Whatever you choose to eat, make sure it it balanced and provides you with sufficient protein, complex carbohydrate, healthy fats and fiber. These nutrients will give you energy and keep you satisfied and make sure your metabolism is off to a healthy start. Just remember the more balanced the breakfast, the less likely you are to have cravings throughout the day (and more importantly at night!).
There are many ways to get these nutrients in your breakfast and not even focus strictly on one isolated nutrient. If you chose whole food ingredients and combine them wisely you will definitely be getting all the nutrients your body needs to get you going! Here are some tips.
Protein: organic egg omelet with avocado or goat cheese, almond butter + toast, quinoa porridge, hemp or sun-warrior protein powder in smoothie
Healthy fat: almond butter or avocado on your toast, coconut oil in your smoothie, nuts and seeds on sheep yogurt or oatmeal
Carbohydrate: high fiber-whole grain bread, whole grain cereal – cooked from the whole grain (quinoa, barley, oats, kamut, amaranth, millet), homemade granola or a breakfast muffin.
Use this as a guideline and don’t skip breakfast. You are not doing your body any good by starving your body of calories when it needs it the most! Make sure you have a enough time in the morning to eat something decent and not always have to grab breakfast on the go.
And for the mornings or weekends when you have more time, you may even want to indulge and make a little feast of breakfast goodness. Oatmeal pancakes are hearty and delicious, full of fiber, complex carbohydrate and great for the kids too!
If you are a breakfast eater and have some others fabulous breakfast ideas, please post a comment and share your morning goodness!
Oaty Banana Blueberry Pancakes
1 cup rolled oats
1/2 cup spelt flour
1/2 teaspoon cinnamon
1/4 teaspoon sea salt
2 teaspoon baking powder
1 1/2 cups almond milk
1 ripe banana, mashed
1-2 tablespoon maple or coconut sugar
2 tablespoon ground sprouted flax, chia seeds
1 tablespoon applesauce
1 tablespoon coconut oil
1/2 cup fresh or frozen blueberries
1. Mix the oats, spelt flour, cinnamon, salt and baking powder in one bowl. Set aside.
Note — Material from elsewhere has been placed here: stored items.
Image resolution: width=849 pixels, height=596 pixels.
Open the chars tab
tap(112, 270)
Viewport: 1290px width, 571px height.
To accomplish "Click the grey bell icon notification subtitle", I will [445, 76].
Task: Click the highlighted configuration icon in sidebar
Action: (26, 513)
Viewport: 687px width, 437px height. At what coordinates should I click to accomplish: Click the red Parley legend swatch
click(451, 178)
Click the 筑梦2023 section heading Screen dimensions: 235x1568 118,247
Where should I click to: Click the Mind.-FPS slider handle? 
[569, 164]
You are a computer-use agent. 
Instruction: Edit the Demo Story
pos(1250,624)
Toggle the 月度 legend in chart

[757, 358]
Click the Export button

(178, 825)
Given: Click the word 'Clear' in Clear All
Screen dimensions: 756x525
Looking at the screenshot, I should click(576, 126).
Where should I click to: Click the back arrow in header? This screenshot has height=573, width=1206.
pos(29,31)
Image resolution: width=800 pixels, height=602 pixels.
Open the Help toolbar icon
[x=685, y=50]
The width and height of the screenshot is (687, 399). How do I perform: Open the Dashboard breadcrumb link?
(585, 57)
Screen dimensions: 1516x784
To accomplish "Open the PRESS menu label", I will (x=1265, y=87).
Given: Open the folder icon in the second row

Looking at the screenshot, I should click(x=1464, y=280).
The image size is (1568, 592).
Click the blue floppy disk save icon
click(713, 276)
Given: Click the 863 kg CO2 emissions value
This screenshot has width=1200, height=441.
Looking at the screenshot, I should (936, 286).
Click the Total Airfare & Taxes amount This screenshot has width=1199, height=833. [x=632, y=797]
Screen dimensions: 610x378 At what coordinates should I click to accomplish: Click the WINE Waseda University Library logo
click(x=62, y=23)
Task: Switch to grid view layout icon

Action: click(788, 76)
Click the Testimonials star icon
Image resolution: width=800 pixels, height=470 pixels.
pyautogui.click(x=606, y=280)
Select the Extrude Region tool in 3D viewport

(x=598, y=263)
2. Combine all the rest of the ingredients and allow to sit for a moment while you heat a skillet.
3. When the pan is hot, add your coconut oil.
4. Stir your pancake batter (add more water if necessary).
5. Pour a small amount of batter (about 3 inch in diameter) in the pan – you may be able to fit 2-3 circles in one pan.
6. Cook until bottom is brown and all sides are completely dry.
7. Serve with coconut flakes, fresh fruit, almond butter, apple butter or all natural fruit preserve. ENJOY!
8. Top with fresh banana and blueberries!